I walked along the tracks, the evening air a biting cold against my face. Each step felt like surrendering a piece of the burden I carried. The air was crisp, filled with the scent of damp earth and decaying leaves — a reminder of endings and the promise of rebirth. The train’s horn blared, a warning and a beckoning all at once.

As the headlights pierced through the darkness, I stood motionless, my heart pounding in rhythm with the clacking of the wheels against the tracks. Closing my eyes, I braced myself for oblivion, but too scared to take one more step into the train’s path.

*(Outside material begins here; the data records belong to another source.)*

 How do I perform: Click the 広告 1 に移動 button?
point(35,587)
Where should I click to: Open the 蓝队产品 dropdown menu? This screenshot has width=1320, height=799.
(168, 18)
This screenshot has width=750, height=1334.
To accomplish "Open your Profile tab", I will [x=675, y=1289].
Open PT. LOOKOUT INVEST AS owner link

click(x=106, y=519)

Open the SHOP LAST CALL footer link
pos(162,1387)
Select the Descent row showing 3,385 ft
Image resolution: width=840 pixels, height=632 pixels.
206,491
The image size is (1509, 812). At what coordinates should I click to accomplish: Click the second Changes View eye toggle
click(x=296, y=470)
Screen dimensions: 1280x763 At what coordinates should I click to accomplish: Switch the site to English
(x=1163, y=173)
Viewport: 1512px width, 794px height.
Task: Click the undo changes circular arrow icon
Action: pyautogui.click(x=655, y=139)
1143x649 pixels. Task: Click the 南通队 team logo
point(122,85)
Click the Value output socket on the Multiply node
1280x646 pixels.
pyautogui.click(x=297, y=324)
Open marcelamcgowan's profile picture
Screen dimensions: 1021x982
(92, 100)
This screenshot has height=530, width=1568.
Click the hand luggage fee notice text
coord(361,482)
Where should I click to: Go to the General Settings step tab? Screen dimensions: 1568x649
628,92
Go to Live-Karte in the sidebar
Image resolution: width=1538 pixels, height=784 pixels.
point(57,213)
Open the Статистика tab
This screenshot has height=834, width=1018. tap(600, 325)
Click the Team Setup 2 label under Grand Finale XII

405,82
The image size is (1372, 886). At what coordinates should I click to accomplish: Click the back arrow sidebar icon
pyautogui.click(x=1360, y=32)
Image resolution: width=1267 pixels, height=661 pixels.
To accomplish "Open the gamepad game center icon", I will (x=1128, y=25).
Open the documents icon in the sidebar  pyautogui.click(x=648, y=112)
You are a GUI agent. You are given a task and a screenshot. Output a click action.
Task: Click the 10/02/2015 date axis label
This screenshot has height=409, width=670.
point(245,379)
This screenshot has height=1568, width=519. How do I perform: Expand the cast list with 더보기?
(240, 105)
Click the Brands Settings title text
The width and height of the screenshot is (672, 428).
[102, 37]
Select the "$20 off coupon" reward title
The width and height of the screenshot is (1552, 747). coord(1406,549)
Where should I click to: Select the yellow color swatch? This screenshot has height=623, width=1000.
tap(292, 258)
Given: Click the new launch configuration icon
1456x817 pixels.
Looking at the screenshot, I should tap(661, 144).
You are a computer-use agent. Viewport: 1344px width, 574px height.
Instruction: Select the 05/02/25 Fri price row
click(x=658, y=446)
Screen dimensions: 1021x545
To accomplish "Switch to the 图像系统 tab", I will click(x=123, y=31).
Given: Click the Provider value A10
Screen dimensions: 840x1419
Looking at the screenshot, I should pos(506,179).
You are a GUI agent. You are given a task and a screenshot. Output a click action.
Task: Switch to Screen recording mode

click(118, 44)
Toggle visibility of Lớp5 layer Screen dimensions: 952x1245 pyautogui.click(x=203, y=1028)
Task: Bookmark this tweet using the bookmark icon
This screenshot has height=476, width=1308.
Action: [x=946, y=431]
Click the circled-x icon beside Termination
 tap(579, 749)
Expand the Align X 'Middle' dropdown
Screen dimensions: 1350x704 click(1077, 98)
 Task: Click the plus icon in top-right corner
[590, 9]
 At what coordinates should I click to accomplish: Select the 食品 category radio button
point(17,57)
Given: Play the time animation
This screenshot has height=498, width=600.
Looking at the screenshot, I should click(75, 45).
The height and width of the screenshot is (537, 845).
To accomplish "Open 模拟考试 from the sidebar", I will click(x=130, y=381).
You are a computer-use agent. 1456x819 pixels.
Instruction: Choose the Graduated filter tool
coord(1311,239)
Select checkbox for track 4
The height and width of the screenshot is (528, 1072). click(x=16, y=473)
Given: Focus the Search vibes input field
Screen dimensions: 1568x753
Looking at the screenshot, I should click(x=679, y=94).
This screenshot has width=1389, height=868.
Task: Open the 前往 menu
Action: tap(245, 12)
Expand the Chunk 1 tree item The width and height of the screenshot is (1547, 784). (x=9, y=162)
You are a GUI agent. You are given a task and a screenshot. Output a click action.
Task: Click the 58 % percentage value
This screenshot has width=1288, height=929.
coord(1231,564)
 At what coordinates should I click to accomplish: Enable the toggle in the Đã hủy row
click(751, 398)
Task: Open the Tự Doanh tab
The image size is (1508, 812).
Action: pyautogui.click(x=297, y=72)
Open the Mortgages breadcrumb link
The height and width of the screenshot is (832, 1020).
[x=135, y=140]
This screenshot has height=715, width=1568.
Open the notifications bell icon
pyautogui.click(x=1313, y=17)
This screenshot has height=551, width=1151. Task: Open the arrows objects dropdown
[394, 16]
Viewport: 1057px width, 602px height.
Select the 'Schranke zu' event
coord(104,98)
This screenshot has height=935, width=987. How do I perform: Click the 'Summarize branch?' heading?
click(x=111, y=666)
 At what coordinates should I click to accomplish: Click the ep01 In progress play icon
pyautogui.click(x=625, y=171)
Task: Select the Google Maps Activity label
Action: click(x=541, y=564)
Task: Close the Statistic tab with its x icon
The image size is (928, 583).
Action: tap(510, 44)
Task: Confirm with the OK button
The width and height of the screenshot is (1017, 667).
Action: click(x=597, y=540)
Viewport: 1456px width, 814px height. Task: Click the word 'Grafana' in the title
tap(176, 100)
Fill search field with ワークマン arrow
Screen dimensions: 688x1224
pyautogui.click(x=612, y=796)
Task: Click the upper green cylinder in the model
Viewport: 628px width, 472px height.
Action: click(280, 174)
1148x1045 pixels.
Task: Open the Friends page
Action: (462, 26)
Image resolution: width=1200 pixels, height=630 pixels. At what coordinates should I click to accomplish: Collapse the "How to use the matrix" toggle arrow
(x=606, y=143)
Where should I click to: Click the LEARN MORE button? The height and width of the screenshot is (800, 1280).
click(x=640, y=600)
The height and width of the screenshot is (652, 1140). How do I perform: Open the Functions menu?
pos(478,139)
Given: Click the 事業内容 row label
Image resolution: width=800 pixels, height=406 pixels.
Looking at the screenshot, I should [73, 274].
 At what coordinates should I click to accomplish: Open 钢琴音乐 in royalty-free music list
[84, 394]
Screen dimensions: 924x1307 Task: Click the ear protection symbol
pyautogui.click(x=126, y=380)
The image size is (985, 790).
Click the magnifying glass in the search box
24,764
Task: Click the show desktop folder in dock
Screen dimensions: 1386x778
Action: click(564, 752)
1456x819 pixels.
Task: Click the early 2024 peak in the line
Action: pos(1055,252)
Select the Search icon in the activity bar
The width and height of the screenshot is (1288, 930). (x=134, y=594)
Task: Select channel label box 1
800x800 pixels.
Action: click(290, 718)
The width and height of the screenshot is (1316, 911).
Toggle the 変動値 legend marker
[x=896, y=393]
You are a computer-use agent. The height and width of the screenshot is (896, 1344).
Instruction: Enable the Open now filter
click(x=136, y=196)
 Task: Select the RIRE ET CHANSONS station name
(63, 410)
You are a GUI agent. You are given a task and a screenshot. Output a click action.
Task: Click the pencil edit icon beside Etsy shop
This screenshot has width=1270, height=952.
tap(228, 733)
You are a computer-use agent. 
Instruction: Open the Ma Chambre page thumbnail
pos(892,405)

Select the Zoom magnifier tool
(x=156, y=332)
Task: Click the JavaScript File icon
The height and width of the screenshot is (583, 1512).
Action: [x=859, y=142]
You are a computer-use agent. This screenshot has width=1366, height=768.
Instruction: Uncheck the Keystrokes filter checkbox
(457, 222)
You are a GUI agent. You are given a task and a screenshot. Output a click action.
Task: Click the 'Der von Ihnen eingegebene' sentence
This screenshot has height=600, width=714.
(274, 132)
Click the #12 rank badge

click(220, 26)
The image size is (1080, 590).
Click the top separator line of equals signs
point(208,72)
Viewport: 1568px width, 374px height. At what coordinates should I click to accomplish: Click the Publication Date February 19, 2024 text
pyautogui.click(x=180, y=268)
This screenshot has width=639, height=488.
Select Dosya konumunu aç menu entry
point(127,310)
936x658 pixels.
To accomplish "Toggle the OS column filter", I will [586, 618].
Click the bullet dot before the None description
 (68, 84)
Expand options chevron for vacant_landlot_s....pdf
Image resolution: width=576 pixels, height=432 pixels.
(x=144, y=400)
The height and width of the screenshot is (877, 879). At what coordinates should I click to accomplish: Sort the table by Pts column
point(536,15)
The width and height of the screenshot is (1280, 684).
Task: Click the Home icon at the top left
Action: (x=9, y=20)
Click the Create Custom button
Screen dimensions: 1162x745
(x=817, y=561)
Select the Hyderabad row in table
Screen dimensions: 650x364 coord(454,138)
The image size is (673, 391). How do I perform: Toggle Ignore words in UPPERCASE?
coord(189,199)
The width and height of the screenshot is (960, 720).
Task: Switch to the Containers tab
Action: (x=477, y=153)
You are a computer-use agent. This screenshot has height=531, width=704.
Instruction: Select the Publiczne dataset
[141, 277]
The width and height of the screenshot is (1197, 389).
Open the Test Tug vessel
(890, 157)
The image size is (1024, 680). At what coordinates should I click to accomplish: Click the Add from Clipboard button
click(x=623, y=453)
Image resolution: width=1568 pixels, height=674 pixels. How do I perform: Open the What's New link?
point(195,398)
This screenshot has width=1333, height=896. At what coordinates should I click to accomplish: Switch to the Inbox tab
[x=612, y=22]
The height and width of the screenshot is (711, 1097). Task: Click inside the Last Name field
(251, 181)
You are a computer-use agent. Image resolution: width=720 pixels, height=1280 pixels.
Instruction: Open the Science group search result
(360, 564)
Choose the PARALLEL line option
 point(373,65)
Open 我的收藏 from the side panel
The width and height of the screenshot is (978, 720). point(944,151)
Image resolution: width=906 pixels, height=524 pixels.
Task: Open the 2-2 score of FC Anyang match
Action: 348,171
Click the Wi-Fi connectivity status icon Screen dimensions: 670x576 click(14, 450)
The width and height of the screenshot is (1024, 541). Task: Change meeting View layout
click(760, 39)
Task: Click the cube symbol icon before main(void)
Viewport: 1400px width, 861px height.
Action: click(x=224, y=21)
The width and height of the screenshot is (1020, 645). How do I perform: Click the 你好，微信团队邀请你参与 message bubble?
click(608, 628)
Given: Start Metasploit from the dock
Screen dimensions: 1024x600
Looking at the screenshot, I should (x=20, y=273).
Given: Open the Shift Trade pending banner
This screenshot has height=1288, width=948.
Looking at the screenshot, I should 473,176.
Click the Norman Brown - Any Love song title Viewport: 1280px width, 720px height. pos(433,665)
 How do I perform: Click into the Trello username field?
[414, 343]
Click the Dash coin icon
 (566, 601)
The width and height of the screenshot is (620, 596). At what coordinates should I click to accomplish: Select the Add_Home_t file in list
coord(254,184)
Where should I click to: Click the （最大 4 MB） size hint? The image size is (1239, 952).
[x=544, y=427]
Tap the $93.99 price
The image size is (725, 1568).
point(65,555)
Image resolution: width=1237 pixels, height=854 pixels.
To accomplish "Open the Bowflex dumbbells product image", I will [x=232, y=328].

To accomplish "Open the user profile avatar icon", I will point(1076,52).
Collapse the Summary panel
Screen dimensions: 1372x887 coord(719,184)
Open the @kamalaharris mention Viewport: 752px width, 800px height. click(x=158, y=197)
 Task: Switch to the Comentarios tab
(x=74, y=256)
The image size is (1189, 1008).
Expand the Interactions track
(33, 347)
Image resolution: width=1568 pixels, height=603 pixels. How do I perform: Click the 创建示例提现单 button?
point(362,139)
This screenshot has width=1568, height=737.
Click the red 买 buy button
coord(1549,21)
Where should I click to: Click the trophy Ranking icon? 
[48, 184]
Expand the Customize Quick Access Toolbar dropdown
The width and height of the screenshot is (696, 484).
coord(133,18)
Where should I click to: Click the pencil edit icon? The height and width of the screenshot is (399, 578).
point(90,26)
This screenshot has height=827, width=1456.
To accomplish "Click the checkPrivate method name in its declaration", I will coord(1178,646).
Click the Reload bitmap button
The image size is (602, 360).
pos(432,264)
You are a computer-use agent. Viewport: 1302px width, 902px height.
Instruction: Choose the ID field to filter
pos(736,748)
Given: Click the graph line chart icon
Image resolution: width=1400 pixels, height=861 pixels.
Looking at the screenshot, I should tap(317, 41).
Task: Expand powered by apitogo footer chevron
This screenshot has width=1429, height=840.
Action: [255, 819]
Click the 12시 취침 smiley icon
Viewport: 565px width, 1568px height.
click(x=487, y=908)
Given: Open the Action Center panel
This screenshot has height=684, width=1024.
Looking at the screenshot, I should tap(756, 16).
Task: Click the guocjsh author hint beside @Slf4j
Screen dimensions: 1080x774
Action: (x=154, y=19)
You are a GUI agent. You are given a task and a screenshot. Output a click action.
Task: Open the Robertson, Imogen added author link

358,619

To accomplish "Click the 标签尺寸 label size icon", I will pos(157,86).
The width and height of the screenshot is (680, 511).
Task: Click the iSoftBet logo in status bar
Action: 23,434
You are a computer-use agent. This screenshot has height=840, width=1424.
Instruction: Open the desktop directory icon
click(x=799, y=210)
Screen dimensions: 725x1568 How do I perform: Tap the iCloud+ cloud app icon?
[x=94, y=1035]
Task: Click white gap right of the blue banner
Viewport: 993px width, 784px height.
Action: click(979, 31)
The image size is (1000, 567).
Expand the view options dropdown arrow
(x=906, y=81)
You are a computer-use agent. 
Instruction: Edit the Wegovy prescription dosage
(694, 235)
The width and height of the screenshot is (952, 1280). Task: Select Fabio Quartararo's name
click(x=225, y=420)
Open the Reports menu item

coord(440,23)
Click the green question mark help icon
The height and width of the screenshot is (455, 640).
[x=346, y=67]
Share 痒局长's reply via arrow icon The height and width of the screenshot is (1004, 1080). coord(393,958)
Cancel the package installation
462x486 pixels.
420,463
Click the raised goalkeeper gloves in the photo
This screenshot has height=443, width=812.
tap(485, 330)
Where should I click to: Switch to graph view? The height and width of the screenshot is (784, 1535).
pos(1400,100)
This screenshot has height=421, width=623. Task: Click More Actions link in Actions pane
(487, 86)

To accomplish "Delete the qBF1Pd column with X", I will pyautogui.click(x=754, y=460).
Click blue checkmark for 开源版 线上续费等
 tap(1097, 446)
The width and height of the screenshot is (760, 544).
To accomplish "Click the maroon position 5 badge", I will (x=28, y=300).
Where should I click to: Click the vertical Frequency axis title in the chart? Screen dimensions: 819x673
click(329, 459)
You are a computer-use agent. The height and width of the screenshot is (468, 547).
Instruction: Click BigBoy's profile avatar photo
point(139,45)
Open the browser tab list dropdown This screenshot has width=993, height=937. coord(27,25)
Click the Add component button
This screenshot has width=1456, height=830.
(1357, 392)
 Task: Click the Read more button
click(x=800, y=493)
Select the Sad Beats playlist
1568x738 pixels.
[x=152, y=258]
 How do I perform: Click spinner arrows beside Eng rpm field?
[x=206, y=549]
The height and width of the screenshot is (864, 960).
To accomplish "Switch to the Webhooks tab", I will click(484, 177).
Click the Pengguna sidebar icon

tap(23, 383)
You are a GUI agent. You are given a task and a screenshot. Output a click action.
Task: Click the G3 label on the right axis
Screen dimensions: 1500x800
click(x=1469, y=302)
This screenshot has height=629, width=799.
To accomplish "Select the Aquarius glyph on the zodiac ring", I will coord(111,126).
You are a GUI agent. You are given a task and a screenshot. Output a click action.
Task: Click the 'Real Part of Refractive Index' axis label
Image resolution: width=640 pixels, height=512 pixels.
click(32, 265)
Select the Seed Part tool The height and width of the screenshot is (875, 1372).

The train thundered past, the rush of wind pulling at my clothes but doing nothing to remove the shame that overwhelmed me. The reality of what I had almost done hit me with full force. I sank to my knees, the crushing weight of my silence giving way to sobs that wracked my entire body.

“I’m struggling,” I admitted hoarsely to myself. “I feel like I’m drowning, and I don’t know how to stop it.”

The weight of silence had become unbearable, pressing down on me like the relentless rumble of the freight trains that passed by our house. As I knelt beside the tracks, my sobbing the only sound I could hear in the roar of the passing train, a realization struck me: it wasn’t the world that was crushing me — it was the silence in which I kept my own suffering locked up that was killing me.

“I can’t keep this inside anymore,” I whispered into the cold night air. The acknowledgment was both terrifying and liberating. The silence had been my prison, each unspoken word adding to the weight I carried. I knew then that if I didn’t break free, the silence would consume me entirely.

That night, instead of retreating further into myself, I picked up a pen and began to write. Words spilled onto the page, each sentence lifting a fragment of the burden I’d shouldered alone. Writing became my voice when speaking felt impossible, a bridge between my internal chaos and the world outside.

The next morning, with the first light filtering through the dusty blinds, I shared my writings with my wife. My hands trembled as I handed her the pages, the fear of judgment almost pulling me back into silence. But as she read, tears welled in her eyes — not of disappointment, but of compassion.

“I’m here,” she said softly, her hand finding mine. “You don’t have to carry this weight alone.”

In breaking my silence, I found that the walls isolating me began to crumble. Conversations with my wife led to seeking professional help, and slowly, the suffocating pressure started to ease. The house that once felt like a battlefield began to feel like a place where healing was possible.

I learned that silence can be heavy, but words — spoken or written — have the power to lighten the load. By sharing my struggle, I freed myself and opened the door for others to do the same.

If you carry a weight of silence, know that you don’t have to bear it alone. Speak your truth, reach out, and allow others to help lessen the load.